Add a new (sub) PEG special #1344

ianthehenry · 2023-12-27T17:30:42Z

The first commit in this branch condenses the two of the existing opcodes into a single opcode, so that there are still exactly 32 PEG opcodes. I asked about this on Zulip, and as I said there I'm still not very confident that this code is necessary. It does remove a conditional branch on the main bytecode loop, but I worry there might be some 32-bitness thing that I don't understand that might make it even more costly to remove.

It then proposes ~~two~~ one new specials:

`sub`

(sub window patt) executes the window pattern, remembers how many bytes it matches, then executes patt over exactly the bytes matched by the window. This allows you to limit what the subpattern can match, e.g. (sub (to "\n") :foo) ensures that :foo does not have a chance to match beyond the current line. If patt also matches, then the full window is consumed by the (sub) rule.

Another good name for this might be limit, as in (limit (to "\n") patt), but this doesn't really communicate that the full matched text is equal to the window pattern.

On the surface this is similar to (cmt (% ...) ,|(peg/match ... $)), but differs in several ways: the subpattern in sub can still refer to :other patterns inside struct rules, the position and other helpers are still relative to the whole input, the pattern can leave multiple captures...

`sep`

I'll move this into its own PR, but I'm preserving the original description so the discussion still makes sense.

(sep separator patt) is a combination of sub, to, and thru. The canonical example would be something like ~(sep "," :w*) to match comma-separated words.

It's similar to ~(some (* (sub (to (+ ,separator -1)) ,patt) (? ,separator))), except that it will not consume terminating separators: the final (? ,separator) rule is conditional on the next instance of the subpattern matching. A more accurate translation would be:

(defn sep [separator patt]
  ~(? (sub (to (+ ,separator -1)) ,patt) (any (* ,separator (sub (to (+ ,separator -1)) ,patt)))))

Which is pretty unwieldy. I think this is a common enough pattern to deserve an optimized helper -- it compiles to a lot less bytecode and doesn't match separators twice.

Since sep repeats, it might be useful to have separte forms like sep-any and sep-some.

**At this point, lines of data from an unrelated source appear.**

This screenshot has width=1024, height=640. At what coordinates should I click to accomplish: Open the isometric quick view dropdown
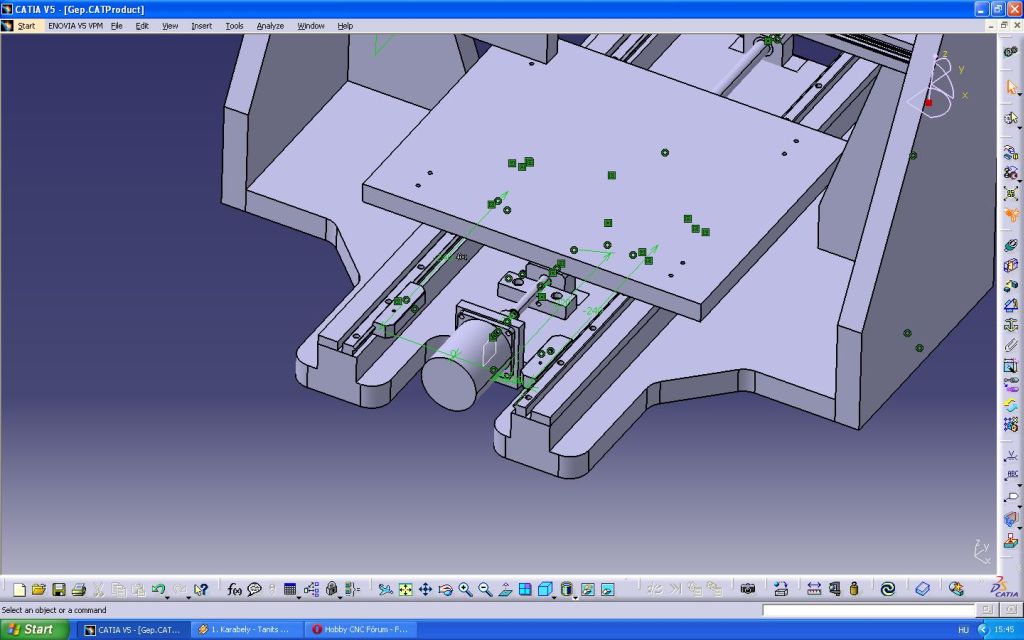coord(555,597)
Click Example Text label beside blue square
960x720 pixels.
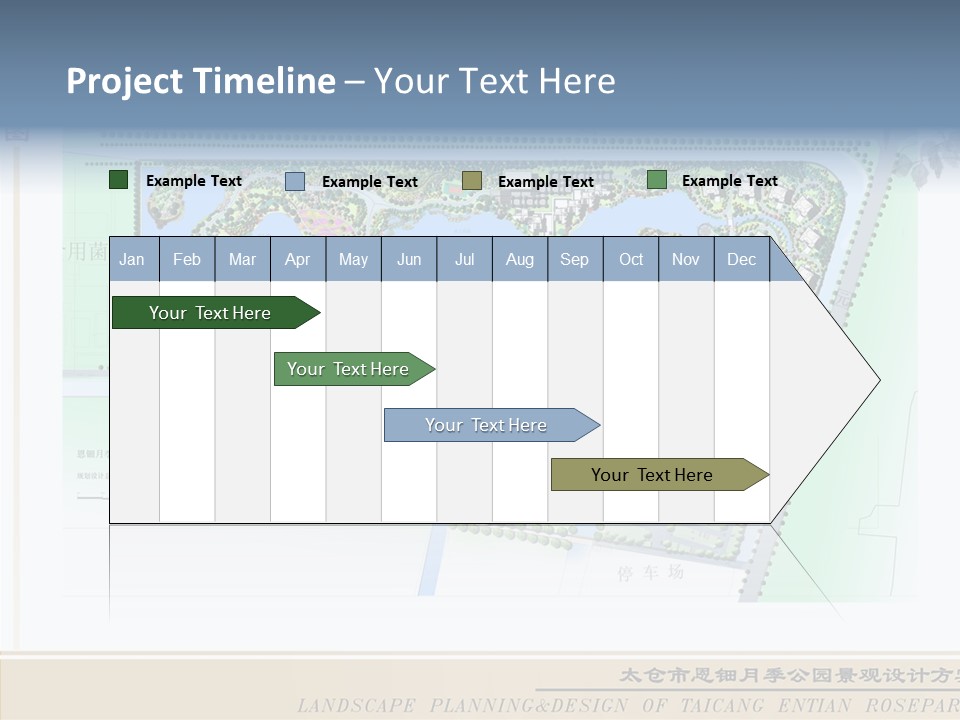point(369,182)
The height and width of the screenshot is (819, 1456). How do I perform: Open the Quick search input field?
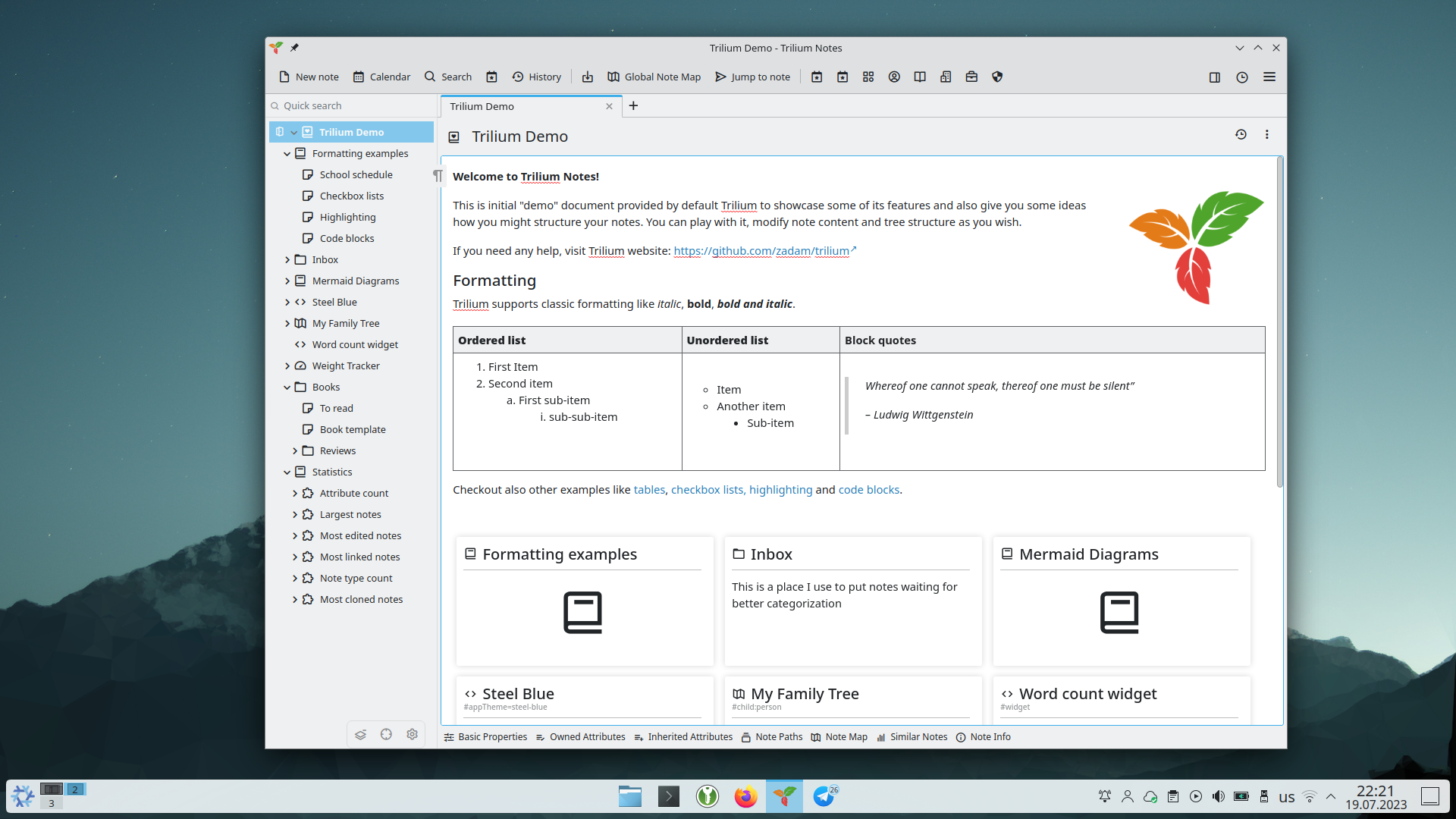point(350,105)
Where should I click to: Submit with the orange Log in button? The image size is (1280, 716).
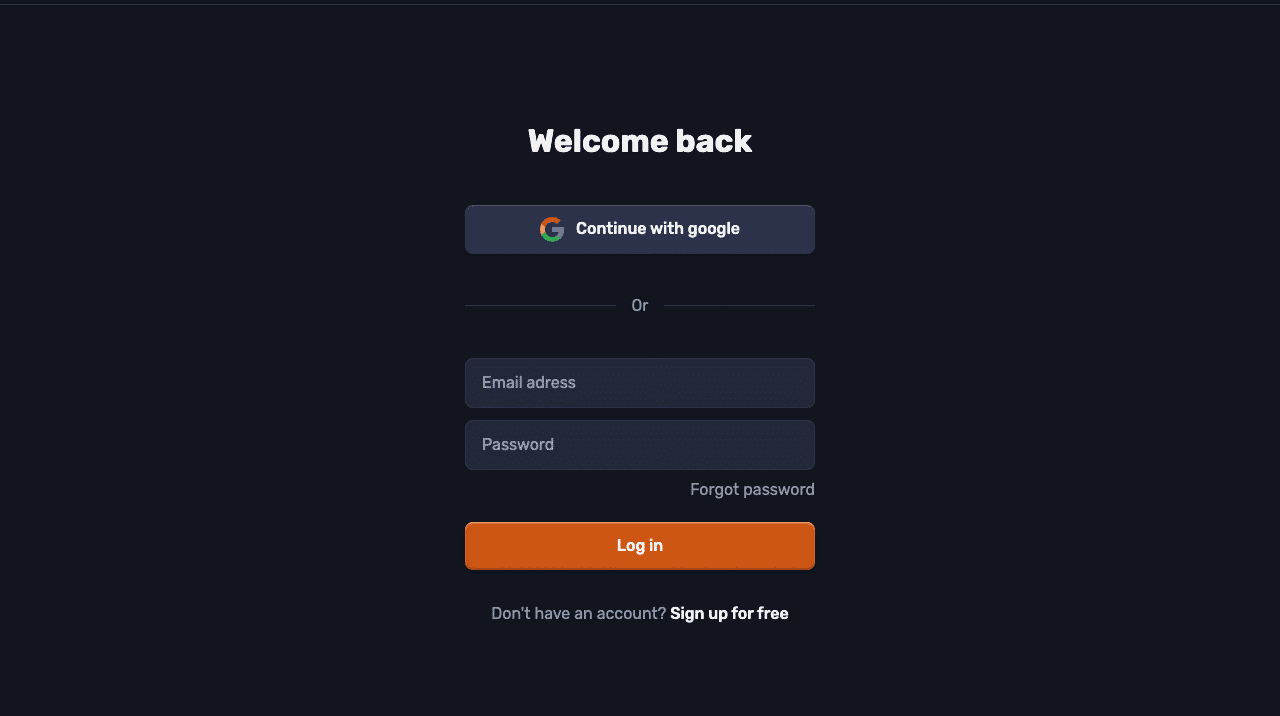click(x=640, y=546)
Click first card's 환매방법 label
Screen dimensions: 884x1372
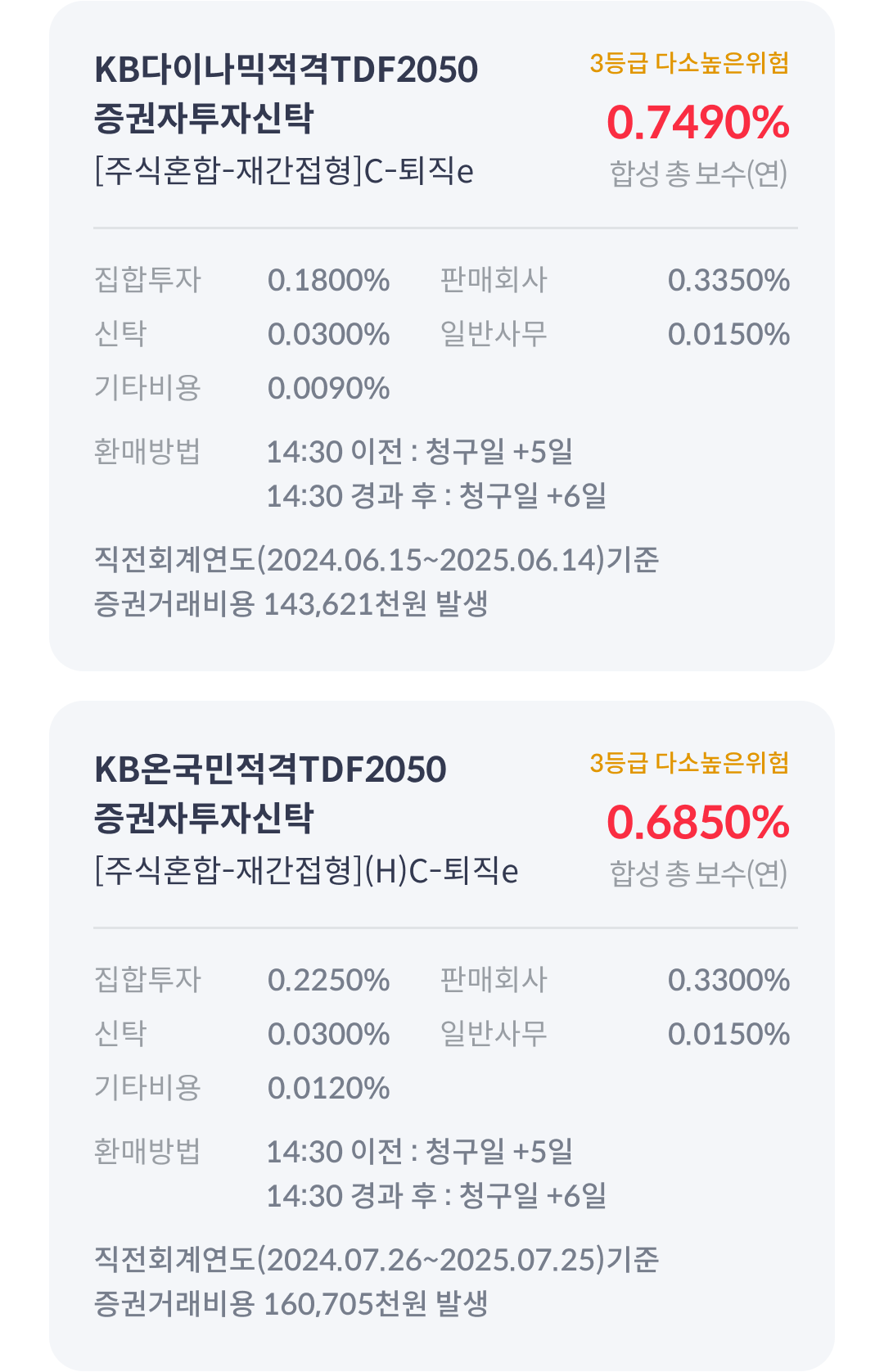click(x=147, y=451)
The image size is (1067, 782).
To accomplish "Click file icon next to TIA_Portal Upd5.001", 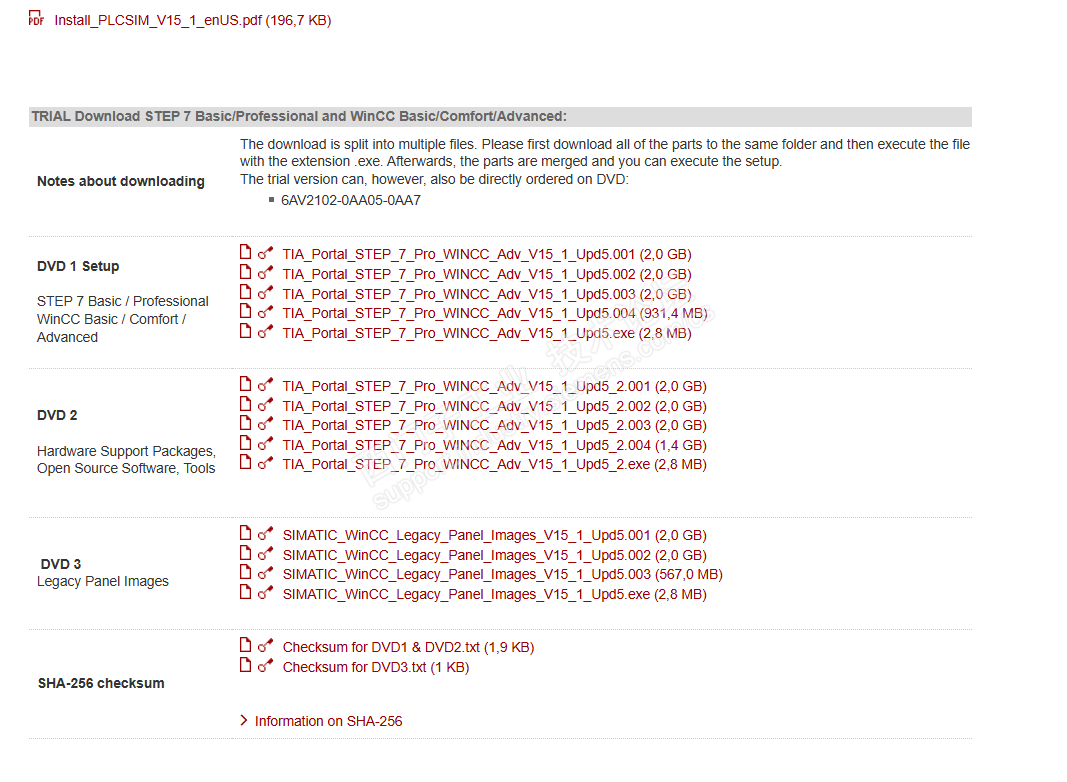I will [x=245, y=253].
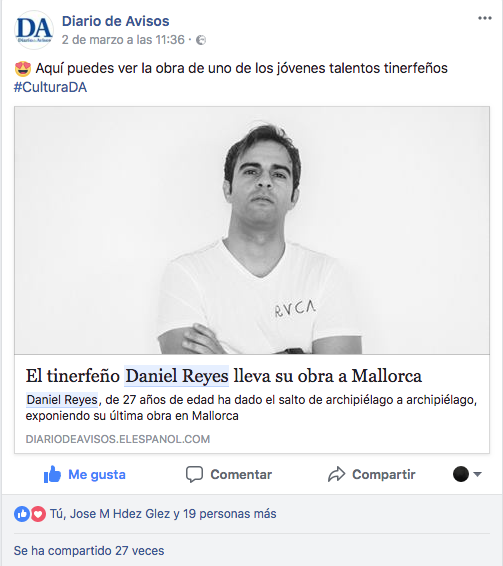Open the article photo of Daniel Reyes

point(252,230)
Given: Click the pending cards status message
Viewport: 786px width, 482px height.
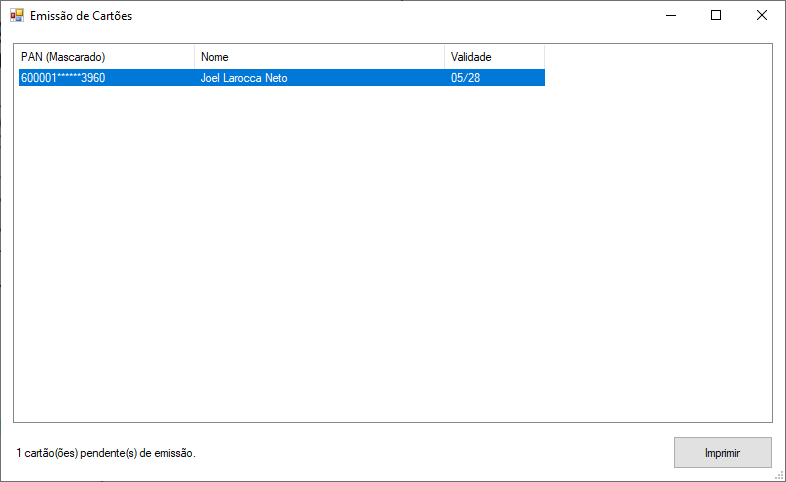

Neither of these combinators are really necessary, as you can do a one-pass thing that ensures that your inner patterns never advance past a separator (which is necessary in the case of a real csv parser that has to handle escapes). But they're convenient for lots of simple ad-hoc parsing tasks (hello from advent of code).

bakpakin · 2023-12-27T22:50:36Z

The fact that there are 32 opcodes is entirely coincidental and I was not even aware of this. I suppose this could result in tighter code generation but I doubt it does.

bakpakin · 2023-12-27T22:52:50Z

The sub pattern looks interesting; it's similar to the lookahead combinator but requiring that the pattern is inside the window is useful.

ianthehenry · 2023-12-28T03:47:57Z

Well that simplifies things! Yeah I couldn't work out why the bitmask was there so I didn't want to remove it. But I pulled that commit out.

Potential idea for distinguishing sep-some vs sep-any: an optional "miminum matches" argument. So (sep "," :w+ 0) for any, (sep "," :w+ 1) for some. I doubt you'd really use anything else, but (sep "," :w+ 10) would theoretically work... basically works like at-least.

Another idea is that sep should always require at least one match, and if you want sep-any you can just make it optional. Although that's... hmm. Don't love it.

My instinct is sep and sep+, using the regex sigils, but that's sort of inconsistent with PEGs...

pepe · 2023-12-28T08:48:57Z

Unfortunately, I cannot add anything meaningful to the implementation debate. Yet both specials proposed here make sense to me. In my current project, I am using PEG extensively for parsing small user inputs, and at least sub will be very handy.

sogaiu · 2023-12-28T09:58:05Z

Interested in sub (and am in the midst of implementing it in margaret).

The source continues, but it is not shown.